Jésus prend occasion de cette altercation pour enseigner, d’abord à la foule, ensuite en particulier à ses disciples, sa doctrine passablement révolutionnaire du pur et de l’impur. On sait la prégnance de cette question du pur et l’impur dans les religions traditionnelles. Encore aujourd’hui chez nous, dans le judaïsme orthodoxe et dans l’islam. Les religions païennes, elles aussi, enseignaient ou pratiquaient maints tabous, alimentaires ou autres. Des chapitres entiers de la Torah traitaient des animaux purs et impurs, des aliments autorisés, ou sévèrement interdits, des règles de pureté qu’il fallait observer, surtout dans la pratique du culte. Plusieurs de ses défenses étaient promulguées sous peine de mort pour le coupable, même si l’exécution des sentences était peut-être sortie de l’usage, au temps du Christ.
Jésus ne remet pas en cause, brutalement, la loi juive enseignée par Dieu. Simplement, il se place du point de vue du créateur, qui a créé toute chose, et toute chose bonne. Par conséquent, sous cet aspect, tout animal est pur. Tout aliment est pur. Ce qui souille la conscience, ce sont les péchés de toutes sortes, et eux seuls, commis par l’homme. Le principe était posé. Il prévaudra lentement dans la chrétienté, à mesure qu’elle s’affranchira de la tutelle du Temple et de la synagogue. Sous le joug de Jésus-Christ, on n’est plus soumis qu’à la loi de l’Esprit, qui est liberté, et non plus aux préceptes positifs de la Loi juive. Saint Paul, avec ténacité, fera triompher ce point de vue, qui était celui même du Christ.
Mais ça, Jésus ne l’a pas déclaré devant les scribes et les Pharisiens, qui sont repartis tout penauds vers leurs mandants. Ils n’étaient pas prêts pour recevoir un tel enseignement. On ne s’en étonnera pas : la note de Jésus, auprès des autorités de Jérusalem, devait rester mauvaise. En effet Jean nous apprendra sans tarder que Jésus ne pouvait circuler en Judée car les juifs, les responsables religieux, voulaient le tuer. (Cf. Jn 7, 1).

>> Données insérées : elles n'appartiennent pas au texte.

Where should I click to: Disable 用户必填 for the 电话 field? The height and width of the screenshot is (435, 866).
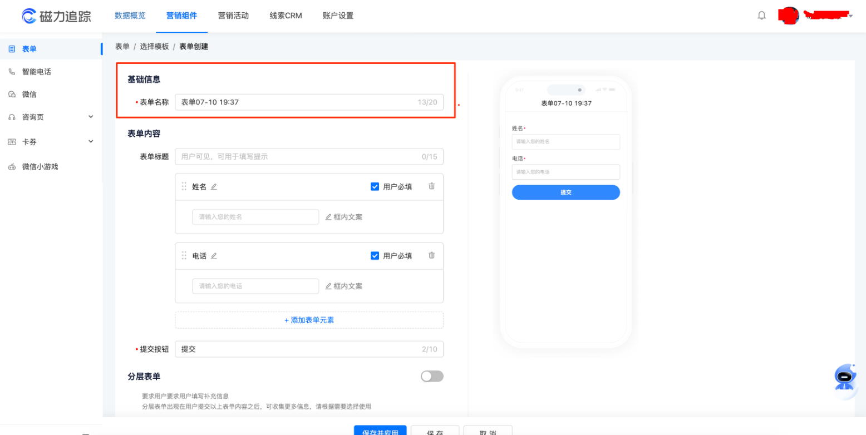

Mais la Galilée devait être désormais guère plus sûre. A partir de maintenant, Jésus va circuler beaucoup, y compris dans les pays étrangers. Il reviendra cependant vers ce lac qui lui était si cher, avant d’entreprendre ses grandes montées vers Jérusalem, en cette dernière année pleine de son ministère public.